A virtual heist hit a Bitcoin exchange in Seoul — again.
Youbit, a South Korea cryptocurrency exchange, announced it was closing its doors after digital robbers stole an undisclosed number of bitcoins. The exchange was hacked for the first time in April, when an estimated 4,000 bitcoins were stolen. While bitcoin has dramatic, sometimes hourly fluctuations in value, at today's going exchange rate of $15,000 USD per bitcoin, such a hack would equate to around $61 million lost; although in April, the same sum of bitcoin would be worth only around $4 million, as they were trading near $1,000 per bitcoin back then.
This more recent hack took a reported 17 percent of Youbit's assets, according to a Reuters report. The precise amount was not specified. The Reuters report also noted that the Korea Internet & Security Agency (KISA) is investigating the cyberattack.

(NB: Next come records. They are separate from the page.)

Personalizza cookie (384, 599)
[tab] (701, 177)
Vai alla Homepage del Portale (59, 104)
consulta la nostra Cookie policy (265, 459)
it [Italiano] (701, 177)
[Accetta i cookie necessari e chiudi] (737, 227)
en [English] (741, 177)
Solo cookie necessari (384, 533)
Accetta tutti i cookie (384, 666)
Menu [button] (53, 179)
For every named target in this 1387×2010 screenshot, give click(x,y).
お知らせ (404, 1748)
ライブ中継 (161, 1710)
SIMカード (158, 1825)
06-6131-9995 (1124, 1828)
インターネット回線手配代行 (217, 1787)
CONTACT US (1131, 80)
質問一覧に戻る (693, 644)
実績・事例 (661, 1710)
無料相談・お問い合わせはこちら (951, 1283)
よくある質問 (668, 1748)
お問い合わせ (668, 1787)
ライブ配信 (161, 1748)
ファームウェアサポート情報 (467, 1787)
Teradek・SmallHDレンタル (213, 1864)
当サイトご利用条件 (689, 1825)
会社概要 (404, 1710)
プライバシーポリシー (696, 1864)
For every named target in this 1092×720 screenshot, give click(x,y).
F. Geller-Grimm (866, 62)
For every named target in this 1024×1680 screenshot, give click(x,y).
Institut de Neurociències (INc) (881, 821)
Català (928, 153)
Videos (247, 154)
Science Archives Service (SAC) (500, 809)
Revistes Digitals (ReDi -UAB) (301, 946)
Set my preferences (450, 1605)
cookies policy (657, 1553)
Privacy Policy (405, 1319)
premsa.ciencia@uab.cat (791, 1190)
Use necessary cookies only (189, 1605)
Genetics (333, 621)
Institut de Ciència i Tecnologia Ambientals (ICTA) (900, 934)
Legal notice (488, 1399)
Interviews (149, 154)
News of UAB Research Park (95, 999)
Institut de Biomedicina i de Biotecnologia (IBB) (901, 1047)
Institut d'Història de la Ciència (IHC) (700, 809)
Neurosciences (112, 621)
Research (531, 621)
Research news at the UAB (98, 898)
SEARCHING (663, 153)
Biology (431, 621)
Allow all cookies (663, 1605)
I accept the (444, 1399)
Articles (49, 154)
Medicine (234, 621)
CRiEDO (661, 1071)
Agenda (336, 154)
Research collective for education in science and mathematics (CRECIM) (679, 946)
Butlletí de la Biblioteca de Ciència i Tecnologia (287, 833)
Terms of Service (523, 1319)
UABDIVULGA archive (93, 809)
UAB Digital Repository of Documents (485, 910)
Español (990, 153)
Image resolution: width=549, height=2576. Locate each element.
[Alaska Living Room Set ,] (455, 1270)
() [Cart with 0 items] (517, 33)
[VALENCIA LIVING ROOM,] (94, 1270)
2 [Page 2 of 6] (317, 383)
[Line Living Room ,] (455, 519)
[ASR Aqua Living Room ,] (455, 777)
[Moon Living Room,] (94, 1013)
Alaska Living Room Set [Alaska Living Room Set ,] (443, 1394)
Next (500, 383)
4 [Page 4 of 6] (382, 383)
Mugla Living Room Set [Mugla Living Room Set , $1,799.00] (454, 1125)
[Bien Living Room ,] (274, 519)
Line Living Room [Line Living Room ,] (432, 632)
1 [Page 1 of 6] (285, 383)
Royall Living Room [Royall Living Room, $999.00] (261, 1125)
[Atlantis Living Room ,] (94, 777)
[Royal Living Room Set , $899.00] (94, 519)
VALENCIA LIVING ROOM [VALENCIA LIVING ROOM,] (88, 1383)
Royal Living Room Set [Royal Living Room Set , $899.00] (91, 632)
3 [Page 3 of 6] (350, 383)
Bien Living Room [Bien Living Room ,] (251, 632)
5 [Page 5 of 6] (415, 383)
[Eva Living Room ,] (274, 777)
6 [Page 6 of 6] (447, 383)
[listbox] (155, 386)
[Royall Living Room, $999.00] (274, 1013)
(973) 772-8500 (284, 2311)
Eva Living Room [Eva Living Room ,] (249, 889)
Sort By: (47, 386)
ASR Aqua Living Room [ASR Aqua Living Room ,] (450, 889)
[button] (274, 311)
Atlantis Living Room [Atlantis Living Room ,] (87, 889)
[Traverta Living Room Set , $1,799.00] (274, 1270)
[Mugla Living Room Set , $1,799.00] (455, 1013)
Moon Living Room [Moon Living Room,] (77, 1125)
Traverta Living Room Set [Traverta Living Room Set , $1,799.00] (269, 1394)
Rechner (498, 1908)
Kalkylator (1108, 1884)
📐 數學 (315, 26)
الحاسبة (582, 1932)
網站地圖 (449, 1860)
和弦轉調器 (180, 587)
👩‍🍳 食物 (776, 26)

The previous hack of Youbit in April was reportedly linked to a hacker group in North Korea. Indeed, North Korea is suspected to be the culprit in this latest hack, though that remains unconfirmed.
This also marks the second time this week that North Korea has been blamed for a cyberattack.
The hack of Youbit comes at a moment of truth for cryptocurrencies. In the past month, bitcoin reached its highest value ever. That, and the announcement that both the Chicago Board of Exchange and the Chicago Mercantile Exchange would allow futures trading in Bitcoin, also gave the currency mainstream appeal.
Youbit isn’t the only cryptocurrency exchange to suffer a PR nightmare. CNBC reported yesterday that Coinbase, a U.S.-based exchange, was under scrutiny for alleged insider trading. On Dec. 19, the value of Bitcoin Cash — a currency which spun off of bitcoin — started to rise immediately prior to Coinbase’s announcement that it would be supporting it, a coincidence that raised suspicion. Brian Armstrong, Coinbase’s co-founder, wrote a Medium post detailing the company’s trading policy, and announced that an investigation had been launched.
“Given the price increase in the hours leading up the announcement, we will be conducting an investigation into this matter. If we find evidence of any employee or contractor violating our policies — directly or indirectly — I will not hesitate to terminate the employee immediately and take appropriate legal action,” he wrote.
While reports such as these might make one skeptical of the structural underpinnings of cryptocurrency, one expert says it might not be the cryptocurrency that is flawed — but rather the institutions exchanging and holding the cryptocurrency.
“It’s not the inherent security of bitcoin that was attacked, it was the security of the organizations that are keeping track,” Clifford Neuman, Director of USC's Center for Computer Systems Security, told Salon.
Neuman explained that these exchanges are no different than banks, but they are subjected to fewer regulations, which could be linked to their unforgiving vulnerabilities.
“If the exchange holds funds on behalf of its customers, either in its own Bitcoin wallet, or in Bitcoin wallets that it manages on behalf of its customers, then a hack to the system managed by the exchange can allow the attacker to obtain private keys associated with the bitcoin accounts or otherwise cause transactions to be initiated,” he said.
Yet some argue that the lack of regulation surrounding bitcoin is precisely the source of its appeal. Economist Joseph Stiglitz argued recently that bitcoin is "successful only because of its potential for circumvention, lack of oversight." Yet if the lack of regulation surrounding bitcoin is part of its appeal, it is also a drawback: hacks, insider trading, dramatic fluctuations, and a lack of a "bank" or somewhere to put one's money have become the norm.
More worrisome is the process of tracking and penalizing the criminals who orchestrate these hacks. And given that cyber-thieves may be orchestrating hacks from across the planet, or working under the guise of state intelligence agencies, it is unclear if many are even in the grasp of law enforcement.